The Menil Collection Opens Vibrant and Engaging “Chryssa & New York” Exhibition

Chryssa & New York, the first major survey of artwork by Chryssa in the United States since 1982, is co-organized by the Menil Collection, Houston, and Dia Art Foundation, New York

The Menil Collection has opened Chryssa & New York on September 29, 2023 and explores the work of the Greek-born artist who was one of the first to incorporate neon into her practice.

Her pivotal use of the medium, along with found elements of commercial signage and text, bridged ideas from the Pop, Conceptual, and Minimalist movements. Focused on Chryssa’s output while she lived in New York from the late 1950s to the early 1970s, this exhibition presents major loans from American and European museums and collections. Chryssa & New York debuted at Dia Chelsea, New York, last spring and after the Houston venue will travel to Wrightwood 659, Chicago, in May 2024.

“We have thoroughly enjoyed curating this revelatory exhibition of Chryssa’s work with our colleagues at the Dia Art Foundation,” said Rebecca Rabinow, Director, The Menil Collection. “Dia and the Menil share a commitment to artists whose work emerged in the 1960s and ’70s, and our institutions have partnered on exhibitions of work by Joseph Beuys, Brice Marden, and Blinky Palermo. We are proud to now turn our joint focus to Chryssa.”

“Though celebrated in her time, Chryssa’s work is now rarely seen. The art on view represents her prescient use of neon and industrial processes in sculpture and demonstrates some of her key concerns: abstraction, language, and technical innovation,” said Jessica Morgan, Dia’s Nathalie De Gunzburg Director. “I am delighted that Dia and the Menil Collection, institutions with a rich history of collaboration, are mounting this important exhibition for audiences across the United States.”

Chryssa & New York calls attention to the artist’s deeply formal concerns as well as her critical interest in exploring post–World War II America. The centerpiece of the exhibition is the largescale work The Gates to Times Square 1964–66, considered Chryssa’s magnum opus.

Other key early works include the reductive Cycladic Books 1954–57, a series of plaster and clay reliefs that highlight her interest in the interplay of light and shadow. This abstract series nods to both commercial culture and historic Mediterranean art. John and Dominique de Menil were early champions of her work and saw the connection between their collection of ancient sculpture from the Cycladic islands and Chryssa’s Cycladic Books.

“Chryssa was a leader within avant-garde circles while she lived in New York,” said Michelle White, Senior Curator, The Menil Collection. “She was fascinated with the sparkling and textfilled space of Times Square and wanted her innovative body of work to capture the energy of this unique postwar environment.

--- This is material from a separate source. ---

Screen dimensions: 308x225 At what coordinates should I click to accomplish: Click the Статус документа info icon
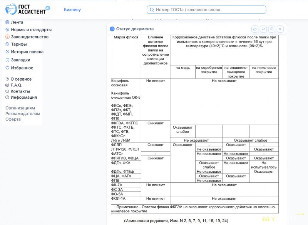click(112, 29)
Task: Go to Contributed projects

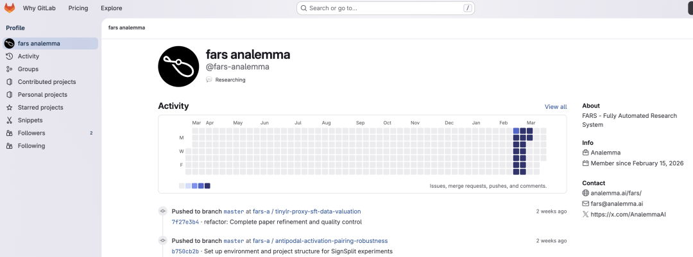Action: point(47,82)
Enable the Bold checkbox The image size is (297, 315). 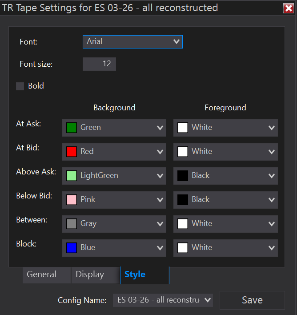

By radically bringing together actual materials from the square, including lights and letters, Chryssa’s art stands as an early example of work that takes commercial communication as its primary subject.”

The exhibition is accompanied by the first major publication about Chryssa in more than thirty years, edited by Sophia Larigakis and co-curators Megan Holly Witko and Michelle White.

About Chryssa
Chryssa was born in Athens in 1933. She studied art at the Académie de la Grande Chaumière, Paris, and the California School of Fine Art (now San Francisco Art Institute) before settling in New York in the late 1950s. Following her first solo exhibition at Betty Parsons Gallery, New York, in January 1961, Chryssa was the subject of a one-person show at the Solomon R. Guggenheim Museum, New York, in November of that same year. Her early work with neon technology remains at the forefront of light art. Chryssa’s work has been exhibited at the Museum of Modern Art, New York (1963); Documenta, Kassel, Germany (1968); the Whitney Museum of American Art, New York (1972); the Albright-Knox Art Gallery (now Buffalo AKG Art Museum), New York (1982); and Tate Modern, London (2015). She died in Athens in 2013.